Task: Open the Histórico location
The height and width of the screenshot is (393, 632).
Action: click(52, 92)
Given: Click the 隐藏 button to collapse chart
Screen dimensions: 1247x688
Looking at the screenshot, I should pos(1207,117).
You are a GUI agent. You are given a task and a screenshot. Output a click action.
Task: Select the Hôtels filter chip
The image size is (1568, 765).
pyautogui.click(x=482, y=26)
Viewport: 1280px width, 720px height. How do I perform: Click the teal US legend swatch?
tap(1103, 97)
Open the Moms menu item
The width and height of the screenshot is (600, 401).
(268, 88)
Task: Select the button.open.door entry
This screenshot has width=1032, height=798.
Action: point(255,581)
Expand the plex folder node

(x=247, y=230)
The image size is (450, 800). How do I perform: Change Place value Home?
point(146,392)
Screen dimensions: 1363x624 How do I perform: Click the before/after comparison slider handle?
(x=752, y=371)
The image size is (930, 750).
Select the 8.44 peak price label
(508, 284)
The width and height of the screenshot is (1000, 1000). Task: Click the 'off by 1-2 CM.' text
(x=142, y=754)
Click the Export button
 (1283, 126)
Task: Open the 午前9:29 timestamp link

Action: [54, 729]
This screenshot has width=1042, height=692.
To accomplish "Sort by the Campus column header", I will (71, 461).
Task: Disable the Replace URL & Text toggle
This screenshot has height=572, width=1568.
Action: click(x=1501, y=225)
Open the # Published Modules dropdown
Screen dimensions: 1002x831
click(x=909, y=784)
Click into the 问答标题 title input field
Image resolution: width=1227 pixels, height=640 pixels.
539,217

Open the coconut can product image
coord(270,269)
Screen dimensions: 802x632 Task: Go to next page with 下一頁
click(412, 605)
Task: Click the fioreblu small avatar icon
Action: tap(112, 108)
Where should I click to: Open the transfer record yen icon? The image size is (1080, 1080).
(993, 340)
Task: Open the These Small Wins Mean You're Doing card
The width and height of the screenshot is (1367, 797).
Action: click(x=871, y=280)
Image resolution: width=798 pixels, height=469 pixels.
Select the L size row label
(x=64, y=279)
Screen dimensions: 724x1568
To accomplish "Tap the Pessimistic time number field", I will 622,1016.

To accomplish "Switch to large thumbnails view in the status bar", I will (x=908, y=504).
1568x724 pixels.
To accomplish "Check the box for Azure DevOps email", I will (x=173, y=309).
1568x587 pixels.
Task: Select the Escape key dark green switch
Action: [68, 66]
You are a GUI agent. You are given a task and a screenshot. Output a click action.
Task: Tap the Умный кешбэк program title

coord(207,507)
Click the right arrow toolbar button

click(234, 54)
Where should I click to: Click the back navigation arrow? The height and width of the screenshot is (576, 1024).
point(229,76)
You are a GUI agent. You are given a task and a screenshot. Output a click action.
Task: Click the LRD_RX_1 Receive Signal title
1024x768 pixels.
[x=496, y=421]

== What is needed ==
Your task is to transcribe, with no changes, only the lines of the listing above that lie between the line holding "The width and height of the screenshot is (1367, 797)." and the line holding "1568x724 pixels.", inclusive.

== Response area ==
The width and height of the screenshot is (1367, 797).
Action: click(x=871, y=280)
Image resolution: width=798 pixels, height=469 pixels.
Select the L size row label
(x=64, y=279)
Screen dimensions: 724x1568
To accomplish "Tap the Pessimistic time number field", I will 622,1016.

To accomplish "Switch to large thumbnails view in the status bar", I will (x=908, y=504).
1568x724 pixels.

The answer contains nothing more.